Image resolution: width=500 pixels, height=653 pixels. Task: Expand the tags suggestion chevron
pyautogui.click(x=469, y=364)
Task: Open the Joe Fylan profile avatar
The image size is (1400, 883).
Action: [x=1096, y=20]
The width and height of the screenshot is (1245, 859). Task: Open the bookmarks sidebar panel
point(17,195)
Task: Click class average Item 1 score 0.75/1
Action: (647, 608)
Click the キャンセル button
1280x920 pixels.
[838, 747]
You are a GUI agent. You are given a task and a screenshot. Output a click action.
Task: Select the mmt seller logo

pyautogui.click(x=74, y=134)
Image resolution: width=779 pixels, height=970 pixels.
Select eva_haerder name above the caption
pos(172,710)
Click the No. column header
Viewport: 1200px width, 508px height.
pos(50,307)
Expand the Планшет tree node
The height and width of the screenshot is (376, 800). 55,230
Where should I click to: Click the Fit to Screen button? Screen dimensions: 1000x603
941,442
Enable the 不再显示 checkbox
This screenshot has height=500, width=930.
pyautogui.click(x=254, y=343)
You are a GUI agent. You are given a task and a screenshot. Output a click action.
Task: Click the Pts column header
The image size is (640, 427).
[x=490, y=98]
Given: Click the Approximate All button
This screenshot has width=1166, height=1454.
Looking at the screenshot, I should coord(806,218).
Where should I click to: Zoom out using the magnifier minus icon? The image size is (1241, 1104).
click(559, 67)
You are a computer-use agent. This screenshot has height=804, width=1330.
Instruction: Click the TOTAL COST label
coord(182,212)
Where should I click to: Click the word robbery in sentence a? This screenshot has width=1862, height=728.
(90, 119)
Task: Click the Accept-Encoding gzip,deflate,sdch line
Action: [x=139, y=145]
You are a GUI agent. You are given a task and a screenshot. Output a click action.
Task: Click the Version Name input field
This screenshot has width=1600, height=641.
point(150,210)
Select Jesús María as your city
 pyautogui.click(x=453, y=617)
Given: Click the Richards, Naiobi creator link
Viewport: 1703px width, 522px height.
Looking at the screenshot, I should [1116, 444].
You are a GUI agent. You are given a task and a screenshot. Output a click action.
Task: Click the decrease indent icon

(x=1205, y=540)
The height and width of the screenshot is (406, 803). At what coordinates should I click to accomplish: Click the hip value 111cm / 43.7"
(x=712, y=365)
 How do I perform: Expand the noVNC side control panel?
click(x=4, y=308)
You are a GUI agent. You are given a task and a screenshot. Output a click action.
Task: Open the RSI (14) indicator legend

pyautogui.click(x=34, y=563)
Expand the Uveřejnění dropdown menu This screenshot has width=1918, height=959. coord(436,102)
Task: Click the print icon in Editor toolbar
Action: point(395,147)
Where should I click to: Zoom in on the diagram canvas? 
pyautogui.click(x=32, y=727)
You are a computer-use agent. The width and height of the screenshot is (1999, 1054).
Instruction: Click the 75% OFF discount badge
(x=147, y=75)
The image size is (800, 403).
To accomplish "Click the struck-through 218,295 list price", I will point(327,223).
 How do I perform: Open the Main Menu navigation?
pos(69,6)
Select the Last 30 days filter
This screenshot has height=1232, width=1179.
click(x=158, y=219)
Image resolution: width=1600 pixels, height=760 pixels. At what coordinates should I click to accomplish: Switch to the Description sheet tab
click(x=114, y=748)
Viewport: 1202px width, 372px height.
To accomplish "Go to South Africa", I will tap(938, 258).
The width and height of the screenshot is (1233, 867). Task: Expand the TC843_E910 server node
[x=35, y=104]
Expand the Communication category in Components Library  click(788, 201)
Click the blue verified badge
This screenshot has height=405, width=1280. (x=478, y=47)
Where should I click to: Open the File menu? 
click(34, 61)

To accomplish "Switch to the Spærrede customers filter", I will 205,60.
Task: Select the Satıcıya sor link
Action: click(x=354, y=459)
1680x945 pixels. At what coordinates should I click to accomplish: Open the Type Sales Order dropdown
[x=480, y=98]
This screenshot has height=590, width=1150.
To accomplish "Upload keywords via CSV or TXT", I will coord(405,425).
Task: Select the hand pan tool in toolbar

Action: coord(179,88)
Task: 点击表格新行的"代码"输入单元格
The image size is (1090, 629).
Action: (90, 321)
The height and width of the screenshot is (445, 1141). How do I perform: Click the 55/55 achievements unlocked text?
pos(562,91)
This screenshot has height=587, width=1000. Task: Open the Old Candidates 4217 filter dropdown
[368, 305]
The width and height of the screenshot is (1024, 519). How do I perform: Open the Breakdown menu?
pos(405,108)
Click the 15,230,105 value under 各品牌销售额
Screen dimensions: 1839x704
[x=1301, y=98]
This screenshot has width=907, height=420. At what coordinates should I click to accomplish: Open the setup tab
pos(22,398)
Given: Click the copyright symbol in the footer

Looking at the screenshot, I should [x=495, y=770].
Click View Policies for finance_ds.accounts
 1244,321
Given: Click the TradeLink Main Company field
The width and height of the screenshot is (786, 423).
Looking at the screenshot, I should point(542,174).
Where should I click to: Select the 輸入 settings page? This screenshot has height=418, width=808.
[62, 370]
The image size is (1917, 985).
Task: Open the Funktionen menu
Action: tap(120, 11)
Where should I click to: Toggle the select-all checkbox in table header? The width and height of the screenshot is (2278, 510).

•••

_Exercise goal_: In the entries above, find the line holding "The image size is (800, 403)." and the line holding "Viewport: 1202px width, 372px height.", then retype exactly those two lines and every line between them, and nothing else.

_Result for this task_:
The image size is (800, 403).
To accomplish "Click the struck-through 218,295 list price", I will point(327,223).
 How do I perform: Open the Main Menu navigation?
pos(69,6)
Select the Last 30 days filter
This screenshot has height=1232, width=1179.
click(x=158, y=219)
Image resolution: width=1600 pixels, height=760 pixels. At what coordinates should I click to accomplish: Switch to the Description sheet tab
click(x=114, y=748)
Viewport: 1202px width, 372px height.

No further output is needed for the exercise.